Politics

How Election Recounts Can Change Laws

November 28th 2016

We all thought the election was contentious, but the aftermath has not led to a cooling off — not at all. While President-elect Donald Trump alleges, without any evidence, that he would have won the popular vote were it not for voter fraud, Green Party candidate Jill Stein has raised over $6 million to fund recounts in critical swing states that he won: Wisconsin, Michigan, and Pennsylvania.

No compelling evidence has emerged that hackers, Russian or otherwise, manipulated the results, and Trump's margins of victory in all three of the states are well beyond the size of any election result that has ever been overturned by a recount.

But as Stein maintained in an interview with National Public Radio, overturning Trump's wins isn't the goal; ensuring the fairness and accuracy of the election process is.

“In my view, this is not likely at all to change the outcome, and that’s what the computer and voting security experts say as well. They are not expecting the outcome to change here. But it’s the voters who benefit by standing up and saying we deserve a voting system that is secure in which we know our votes are being counted and our votes are being respected.”

Stein is correct in saying the recount is not likely at all to change the outcome in any of these states. Most recounts simply narrow or expand the slim margins that the winner prevailed by.

This was the case in the most famous recount in American history: Florida in the 2000 presidential election. The contentiousness of the recount led Florida to stop using its infamous punch-card ballots, only to replace them with ballots that couldn't be optically scanned because of design flaws.

Minnesota had two incredibly close elections go to recounts in three years: Al Franken's narrow victory via recount in the 2008 Senate race, and the state's gubernatorial election in 2010.

That governor's race saw the Democratic candidate win by 9,000 votes — a wide margin, but still close enough to allow for a recount under Minnesota laws that allowed for one in any election decided by less than half a percentage point. That recount accomplished little, and dragged the electoral process on for another month.
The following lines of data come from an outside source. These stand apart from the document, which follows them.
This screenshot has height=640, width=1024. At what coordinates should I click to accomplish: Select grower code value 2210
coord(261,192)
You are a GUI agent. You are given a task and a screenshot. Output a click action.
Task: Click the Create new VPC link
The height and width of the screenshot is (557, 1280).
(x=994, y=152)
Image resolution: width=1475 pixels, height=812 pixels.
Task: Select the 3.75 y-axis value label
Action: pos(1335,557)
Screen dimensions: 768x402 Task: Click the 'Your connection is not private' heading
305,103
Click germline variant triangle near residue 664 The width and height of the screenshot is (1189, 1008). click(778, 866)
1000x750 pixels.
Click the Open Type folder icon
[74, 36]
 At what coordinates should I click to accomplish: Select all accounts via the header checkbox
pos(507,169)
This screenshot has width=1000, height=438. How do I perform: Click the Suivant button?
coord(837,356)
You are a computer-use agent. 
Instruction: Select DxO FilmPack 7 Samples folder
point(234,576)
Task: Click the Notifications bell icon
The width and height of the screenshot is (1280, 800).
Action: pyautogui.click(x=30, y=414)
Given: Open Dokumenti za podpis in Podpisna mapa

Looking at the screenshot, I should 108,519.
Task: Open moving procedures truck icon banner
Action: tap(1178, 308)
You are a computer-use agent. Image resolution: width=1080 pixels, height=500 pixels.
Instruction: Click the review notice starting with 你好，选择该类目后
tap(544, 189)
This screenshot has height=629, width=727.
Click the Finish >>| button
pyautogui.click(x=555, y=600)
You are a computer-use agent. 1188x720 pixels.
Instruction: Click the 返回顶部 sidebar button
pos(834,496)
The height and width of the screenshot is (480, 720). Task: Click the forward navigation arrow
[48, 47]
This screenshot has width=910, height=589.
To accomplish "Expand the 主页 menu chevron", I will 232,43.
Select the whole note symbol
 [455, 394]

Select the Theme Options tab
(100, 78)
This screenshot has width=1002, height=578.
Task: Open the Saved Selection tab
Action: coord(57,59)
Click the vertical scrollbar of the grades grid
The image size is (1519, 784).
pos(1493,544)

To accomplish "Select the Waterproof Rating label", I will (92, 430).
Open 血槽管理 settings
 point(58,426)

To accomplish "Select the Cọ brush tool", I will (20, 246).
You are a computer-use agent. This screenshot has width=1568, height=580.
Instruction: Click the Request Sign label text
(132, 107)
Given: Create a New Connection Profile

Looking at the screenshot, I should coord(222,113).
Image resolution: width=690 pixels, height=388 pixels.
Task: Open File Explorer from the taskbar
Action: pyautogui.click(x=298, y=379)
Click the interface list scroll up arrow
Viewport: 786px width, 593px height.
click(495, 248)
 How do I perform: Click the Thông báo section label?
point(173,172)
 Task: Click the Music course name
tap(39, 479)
Those two cases led a former U.S. Attorney who worked on both recounts to make a number of suggestions for ways the state's election laws could change, including strengthening its Canvassing Board to make recounts go faster, and removing the legal requirement for a recount in the case of an election decided by half a percent. These suggestions weren't taken up, and Minnesota law still stands.

The governor's race in Washington in 2004 would go down as one of the closest in American history, with the initial tally showing the Republican candidate leading by just 261 votes. After three expensive recounts, the Democrat was left with a 129 vote lead and was sworn in — prompting a lawsuit and another recount. This didn't change the result, and the Republican finally conceded seven months after the election.

Victorious Governor Christine Gregorie then founded an Electoral Reform Task Force to ensure such an expensive and time consuming process didn't happen again.

The Task Force's paper recommended a host of changes to Washington electoral law, including moving the date of the state's primary, instituting stricter ID and registration laws, implementing more consistent procedures for vote counting, and allowing statewide voting by mail. Some of these suggestions became law, and the state went entirely to a vote-by-mail system in 2011.

It's not known what effect the 2016 recounts will have on those states' election laws, if they have any at all. The lesson is that recounts have never overturned a lead as large as Trump's, but they do provide a more accurate picture of what happened on Election Day — at the cost of a good deal of time and money.